Menurut editor ada perbedaan antara ia dan Arief mengenai gagasan ini. Bainya, “satra kontekstual” terutama berarti pemahaman atas kesusastraan dengan meninjau kaitan mutlak kesusastraan itu pada konteks sosial historisnya. Sedangkan Arief, katanya, beranggapan bahwa sastra semacam itu adalah karya sastra yang sesuai dengan konteks sosial-historis masyarakat di sekeliling tempat terciptanya karya sastra itu.

Sebenarnya, Arief merumuskan gagasannya itu dengan berbagai cara. Toh rumusan tersebut tetap saja bisa menimbulkan salah tafsir dan salah paham. Dan justru itulah yang menghasilkan “perdebatan” ini.

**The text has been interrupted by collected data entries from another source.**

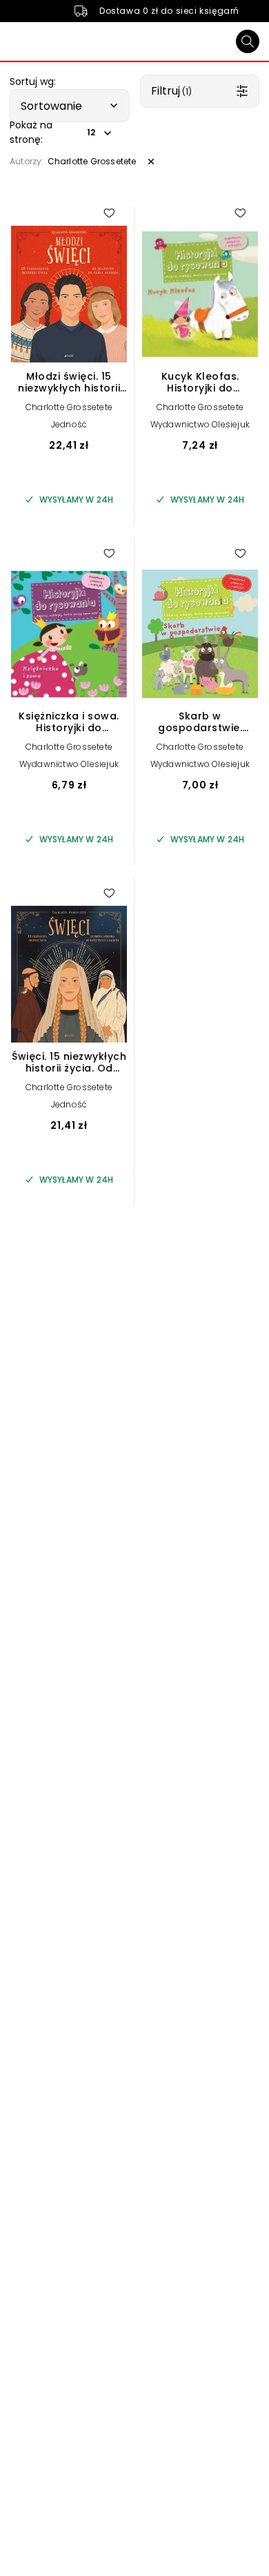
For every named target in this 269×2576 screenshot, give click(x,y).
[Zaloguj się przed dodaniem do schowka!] (109, 213)
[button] (70, 105)
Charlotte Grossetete (69, 407)
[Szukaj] (247, 41)
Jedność (69, 424)
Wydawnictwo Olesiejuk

Begitu rumitnya pemahaman, dan begitu khawatirnya terhadap salah tafsir, sehingga salah seorang penanggap, Nadjib Kertapati Z., menulis “pemahaman yang sekaligus panutan saya ini bagi Arief bahkan mungkin merupakan kesalahpahaman baru”.

Perdebatan mengenai sastra kontekstual ini digambarkan editor sebagai “meriah dan laris”. Itu bisa dimaklumi karena dalam pelbagai pembicaraan muncul sejumlah istilah, yang seolah-olah tak henti-hentinya kita bicarakan: Barat, kiri, universal, borjuis, elite, keindahan, dan sebagainya. Kata-kata itu punya konotasi yang beragam dalam benak kita, dan merupakan landasan bagus untuk “perdebatan”. Tidak heran dalam serangkaian pembicaraan tersebut muncul pula ejekan, sindiran, dan bahkan caci maki. Mungkin sekali tentang suatu istilah yang- memiliki pengertian berbeda bagi masing-masing pihak.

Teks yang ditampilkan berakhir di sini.